Repeat everything in the listing below from the line containing "Locate an element on the screen. The" down to the line containing "y-tick-label: -20 is", word for word.

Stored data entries
■ ■ ■ ■
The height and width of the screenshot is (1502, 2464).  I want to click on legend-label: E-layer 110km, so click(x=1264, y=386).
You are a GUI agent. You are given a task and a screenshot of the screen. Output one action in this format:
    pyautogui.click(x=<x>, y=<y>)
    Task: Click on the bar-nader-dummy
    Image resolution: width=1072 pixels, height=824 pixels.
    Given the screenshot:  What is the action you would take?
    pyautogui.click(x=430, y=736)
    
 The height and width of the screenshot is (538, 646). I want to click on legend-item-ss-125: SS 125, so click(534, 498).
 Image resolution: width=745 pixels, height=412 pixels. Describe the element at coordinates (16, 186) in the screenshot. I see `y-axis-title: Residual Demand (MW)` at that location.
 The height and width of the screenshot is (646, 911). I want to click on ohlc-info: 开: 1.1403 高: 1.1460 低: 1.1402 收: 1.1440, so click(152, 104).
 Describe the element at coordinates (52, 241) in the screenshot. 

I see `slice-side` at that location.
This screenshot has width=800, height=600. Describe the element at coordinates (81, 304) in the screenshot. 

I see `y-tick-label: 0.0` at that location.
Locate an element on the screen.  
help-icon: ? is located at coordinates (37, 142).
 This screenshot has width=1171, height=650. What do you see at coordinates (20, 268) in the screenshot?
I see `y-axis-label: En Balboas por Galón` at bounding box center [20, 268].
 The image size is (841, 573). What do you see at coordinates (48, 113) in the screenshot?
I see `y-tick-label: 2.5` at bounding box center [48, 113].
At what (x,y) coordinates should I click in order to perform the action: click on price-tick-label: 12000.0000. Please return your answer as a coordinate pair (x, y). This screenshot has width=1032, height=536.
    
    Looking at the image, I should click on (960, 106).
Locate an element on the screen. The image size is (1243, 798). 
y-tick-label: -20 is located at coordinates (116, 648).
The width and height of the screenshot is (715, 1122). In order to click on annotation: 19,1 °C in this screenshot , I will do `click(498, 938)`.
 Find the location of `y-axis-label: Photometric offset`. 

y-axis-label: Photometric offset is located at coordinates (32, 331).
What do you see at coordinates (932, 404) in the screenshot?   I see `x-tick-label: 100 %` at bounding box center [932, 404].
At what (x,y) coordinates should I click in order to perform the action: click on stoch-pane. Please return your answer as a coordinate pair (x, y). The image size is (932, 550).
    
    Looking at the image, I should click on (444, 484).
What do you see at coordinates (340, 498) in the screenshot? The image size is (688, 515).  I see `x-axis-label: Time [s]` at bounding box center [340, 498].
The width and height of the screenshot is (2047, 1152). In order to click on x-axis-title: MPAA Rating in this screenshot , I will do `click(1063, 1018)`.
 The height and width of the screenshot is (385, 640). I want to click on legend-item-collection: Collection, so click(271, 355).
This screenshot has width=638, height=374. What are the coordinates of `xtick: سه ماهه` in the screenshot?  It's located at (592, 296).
■ ■ ■ ■
**Result of the exercise**
Locate an element on the screen. The image size is (1243, 798). 
y-tick-label: -20 is located at coordinates (116, 648).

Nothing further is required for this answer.